→ **Exercise objective**: Only the number is wanted: how many lines of the data contain "computer"?

─── Data to use ───

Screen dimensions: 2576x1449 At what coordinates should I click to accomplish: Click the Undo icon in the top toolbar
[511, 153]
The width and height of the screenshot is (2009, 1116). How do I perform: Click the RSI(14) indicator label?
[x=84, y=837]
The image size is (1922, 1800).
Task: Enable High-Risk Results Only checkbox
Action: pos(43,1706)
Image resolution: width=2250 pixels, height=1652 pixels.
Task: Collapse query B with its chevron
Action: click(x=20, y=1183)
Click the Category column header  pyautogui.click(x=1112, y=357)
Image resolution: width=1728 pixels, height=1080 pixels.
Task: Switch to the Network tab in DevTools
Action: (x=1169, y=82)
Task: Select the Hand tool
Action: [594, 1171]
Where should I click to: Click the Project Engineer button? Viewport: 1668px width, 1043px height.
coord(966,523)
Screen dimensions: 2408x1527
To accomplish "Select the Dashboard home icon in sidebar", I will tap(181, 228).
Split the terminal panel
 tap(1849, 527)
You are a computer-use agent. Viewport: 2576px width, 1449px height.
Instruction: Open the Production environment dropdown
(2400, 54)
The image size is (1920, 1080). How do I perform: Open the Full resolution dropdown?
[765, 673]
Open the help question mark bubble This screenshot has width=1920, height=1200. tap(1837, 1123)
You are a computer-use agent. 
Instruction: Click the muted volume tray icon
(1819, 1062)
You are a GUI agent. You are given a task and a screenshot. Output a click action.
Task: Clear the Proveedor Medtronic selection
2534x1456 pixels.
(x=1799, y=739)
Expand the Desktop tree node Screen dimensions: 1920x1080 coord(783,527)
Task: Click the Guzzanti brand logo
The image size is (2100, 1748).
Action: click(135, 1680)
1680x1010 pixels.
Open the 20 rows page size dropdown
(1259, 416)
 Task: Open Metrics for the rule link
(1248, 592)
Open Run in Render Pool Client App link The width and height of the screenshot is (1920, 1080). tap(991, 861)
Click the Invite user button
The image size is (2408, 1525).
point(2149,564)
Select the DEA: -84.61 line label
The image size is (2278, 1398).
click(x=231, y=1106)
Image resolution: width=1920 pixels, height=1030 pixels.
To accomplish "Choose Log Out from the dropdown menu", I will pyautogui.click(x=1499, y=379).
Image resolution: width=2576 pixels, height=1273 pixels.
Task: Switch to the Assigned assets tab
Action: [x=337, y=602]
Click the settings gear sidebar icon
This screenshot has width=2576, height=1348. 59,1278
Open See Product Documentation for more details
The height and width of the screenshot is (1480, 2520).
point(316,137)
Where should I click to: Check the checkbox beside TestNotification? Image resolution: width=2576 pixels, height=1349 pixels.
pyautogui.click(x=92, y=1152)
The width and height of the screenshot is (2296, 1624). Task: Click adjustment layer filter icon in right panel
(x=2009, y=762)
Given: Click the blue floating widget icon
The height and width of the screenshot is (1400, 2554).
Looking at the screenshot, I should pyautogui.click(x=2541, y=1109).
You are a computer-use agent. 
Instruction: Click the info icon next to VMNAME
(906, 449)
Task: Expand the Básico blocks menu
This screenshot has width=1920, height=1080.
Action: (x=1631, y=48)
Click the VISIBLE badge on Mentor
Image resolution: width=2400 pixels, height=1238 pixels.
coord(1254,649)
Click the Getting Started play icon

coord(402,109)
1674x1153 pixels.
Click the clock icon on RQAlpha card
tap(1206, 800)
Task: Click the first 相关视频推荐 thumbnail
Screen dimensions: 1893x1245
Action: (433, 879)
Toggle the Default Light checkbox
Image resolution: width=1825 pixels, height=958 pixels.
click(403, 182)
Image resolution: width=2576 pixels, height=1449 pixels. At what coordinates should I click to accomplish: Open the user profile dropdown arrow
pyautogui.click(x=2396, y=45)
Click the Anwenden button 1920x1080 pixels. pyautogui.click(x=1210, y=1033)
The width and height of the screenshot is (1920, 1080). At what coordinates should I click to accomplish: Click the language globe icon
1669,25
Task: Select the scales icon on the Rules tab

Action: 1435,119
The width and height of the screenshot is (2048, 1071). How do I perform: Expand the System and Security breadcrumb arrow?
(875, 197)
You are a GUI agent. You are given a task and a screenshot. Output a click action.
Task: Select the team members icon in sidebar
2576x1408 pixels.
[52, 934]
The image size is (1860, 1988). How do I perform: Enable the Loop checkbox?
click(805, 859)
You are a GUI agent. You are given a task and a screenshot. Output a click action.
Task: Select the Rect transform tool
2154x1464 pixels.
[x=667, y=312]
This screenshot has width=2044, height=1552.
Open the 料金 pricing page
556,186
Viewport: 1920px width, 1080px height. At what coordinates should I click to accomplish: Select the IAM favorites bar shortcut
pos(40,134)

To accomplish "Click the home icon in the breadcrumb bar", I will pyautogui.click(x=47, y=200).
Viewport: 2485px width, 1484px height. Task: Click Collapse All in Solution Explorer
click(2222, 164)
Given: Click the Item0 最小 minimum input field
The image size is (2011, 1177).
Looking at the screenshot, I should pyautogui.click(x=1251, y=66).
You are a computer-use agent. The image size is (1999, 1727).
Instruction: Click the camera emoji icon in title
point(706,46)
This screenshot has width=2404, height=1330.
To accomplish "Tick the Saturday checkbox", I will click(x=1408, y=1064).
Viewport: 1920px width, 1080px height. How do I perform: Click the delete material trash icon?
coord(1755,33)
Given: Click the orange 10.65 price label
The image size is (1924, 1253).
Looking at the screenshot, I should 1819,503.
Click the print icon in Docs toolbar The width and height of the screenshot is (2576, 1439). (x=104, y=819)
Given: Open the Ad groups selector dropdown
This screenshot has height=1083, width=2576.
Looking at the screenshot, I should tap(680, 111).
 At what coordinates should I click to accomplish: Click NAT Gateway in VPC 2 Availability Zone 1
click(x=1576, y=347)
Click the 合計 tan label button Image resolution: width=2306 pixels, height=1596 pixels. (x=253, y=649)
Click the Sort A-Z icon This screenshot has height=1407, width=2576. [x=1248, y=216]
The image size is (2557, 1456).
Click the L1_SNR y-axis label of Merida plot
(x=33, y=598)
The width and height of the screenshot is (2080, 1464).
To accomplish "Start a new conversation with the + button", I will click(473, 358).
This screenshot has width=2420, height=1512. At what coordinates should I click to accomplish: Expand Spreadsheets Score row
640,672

───

→ **Answer**: 4